Work item ▸
Should an entry include a picture, omit the picture and still repeat everything else exactly.

Input data ▸

● ● ● ●

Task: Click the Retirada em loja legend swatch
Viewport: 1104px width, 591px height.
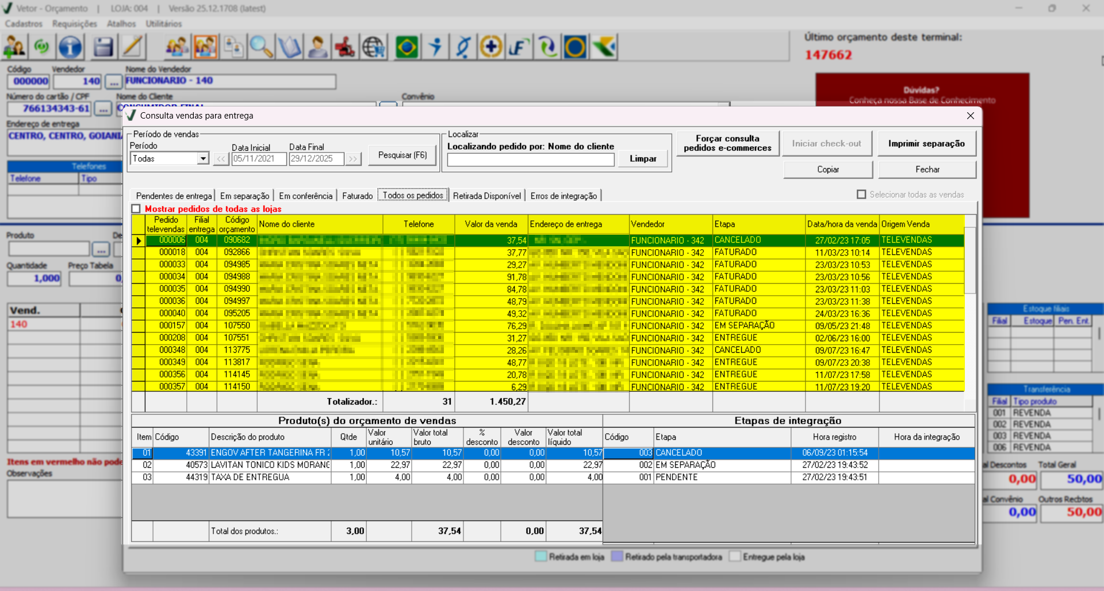Action: 541,556
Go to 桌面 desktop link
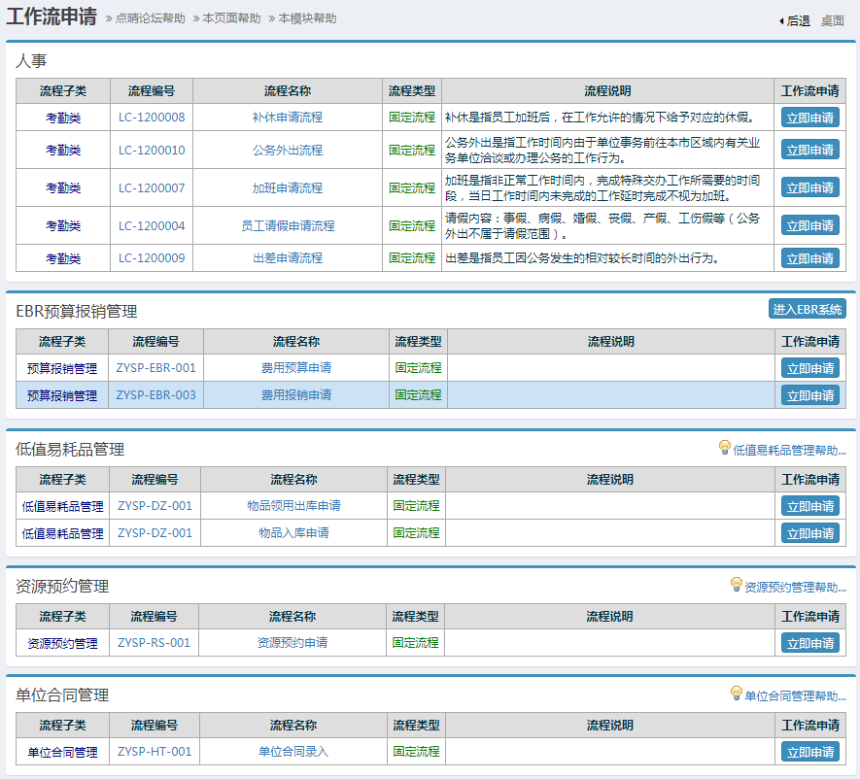Image resolution: width=860 pixels, height=779 pixels. 832,20
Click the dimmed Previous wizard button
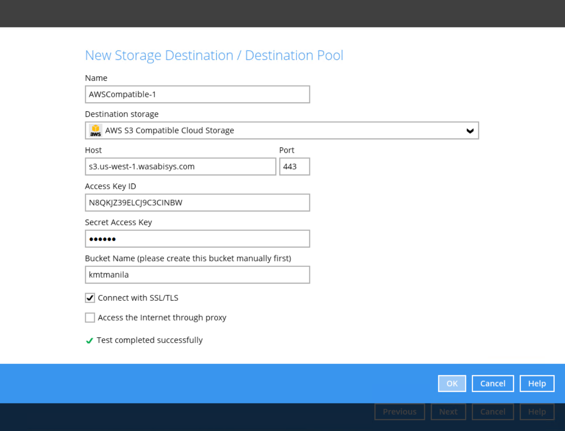The image size is (565, 431). point(399,412)
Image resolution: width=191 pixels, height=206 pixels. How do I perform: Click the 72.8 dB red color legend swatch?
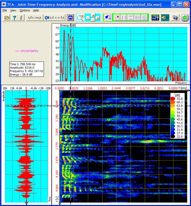pos(173,99)
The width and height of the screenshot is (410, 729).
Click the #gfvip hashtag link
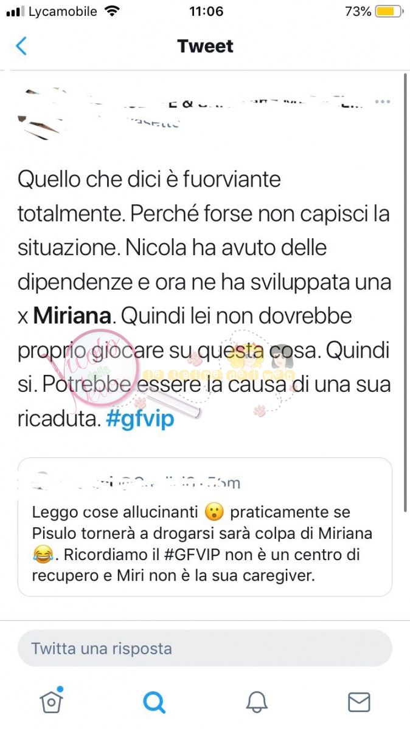(140, 419)
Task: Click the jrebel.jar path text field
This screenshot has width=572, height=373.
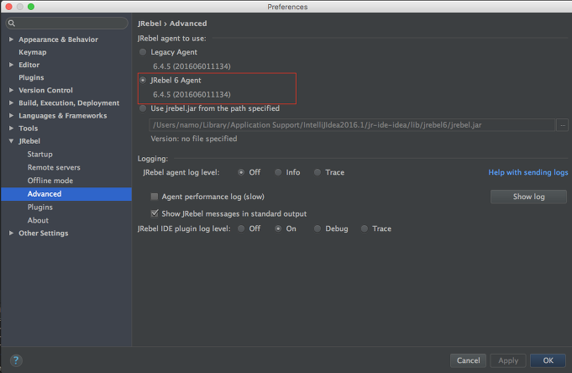Action: pos(352,125)
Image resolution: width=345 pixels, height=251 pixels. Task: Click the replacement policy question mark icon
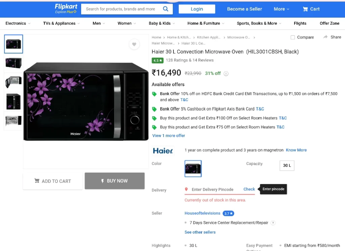273,223
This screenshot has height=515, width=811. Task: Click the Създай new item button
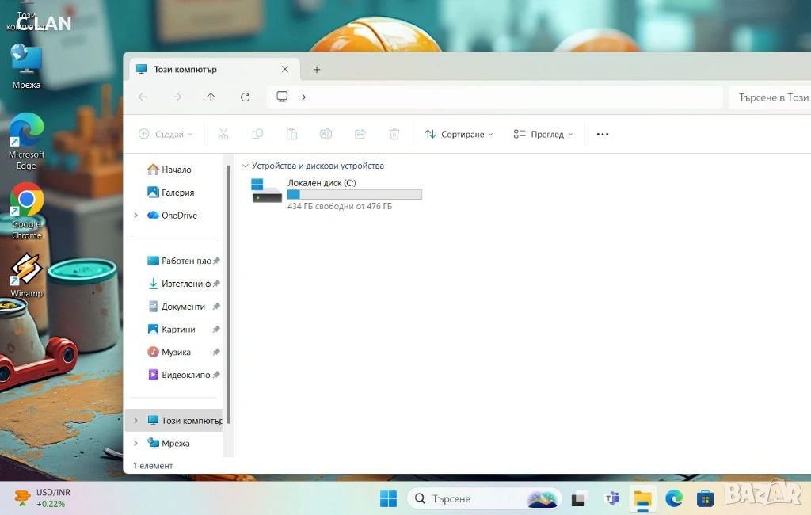166,135
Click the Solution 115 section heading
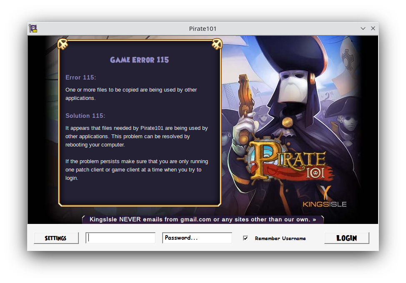The width and height of the screenshot is (406, 283). [85, 116]
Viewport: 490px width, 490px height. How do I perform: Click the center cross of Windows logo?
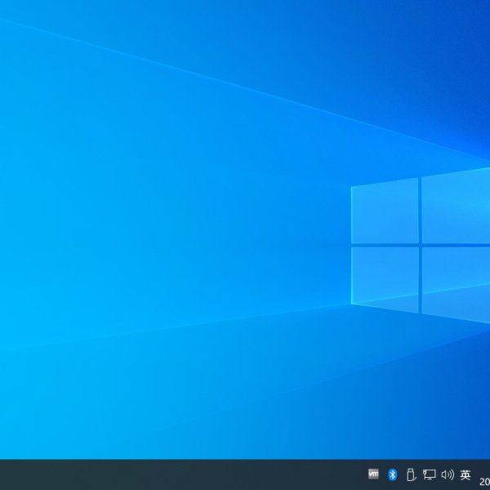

● ● ● ●

Solution to the exercise ▸
Task: Click the Retirada em loja legend swatch
Viewport: 1104px width, 591px height.
Action: 541,556
Go to 桌面 desktop link
Image resolution: width=860 pixels, height=779 pixels. 832,20
Click the dimmed Previous wizard button
The image size is (565, 431). point(399,412)
Image resolution: width=191 pixels, height=206 pixels. How do I perform: Click the 72.8 dB red color legend swatch?
pos(173,99)
The width and height of the screenshot is (410, 729).
Click the #gfvip hashtag link
(140, 419)
Task: Click the jrebel.jar path text field
This screenshot has width=572, height=373.
Action: pos(352,125)
Image resolution: width=345 pixels, height=251 pixels. Task: Click the replacement policy question mark icon
273,223
This screenshot has height=515, width=811. Task: Click the Създай new item button
166,135
Click the Solution 115 section heading
The width and height of the screenshot is (406, 283). [85, 116]
Viewport: 490px width, 490px height. How do I perform: Click the center cross of Windows logo?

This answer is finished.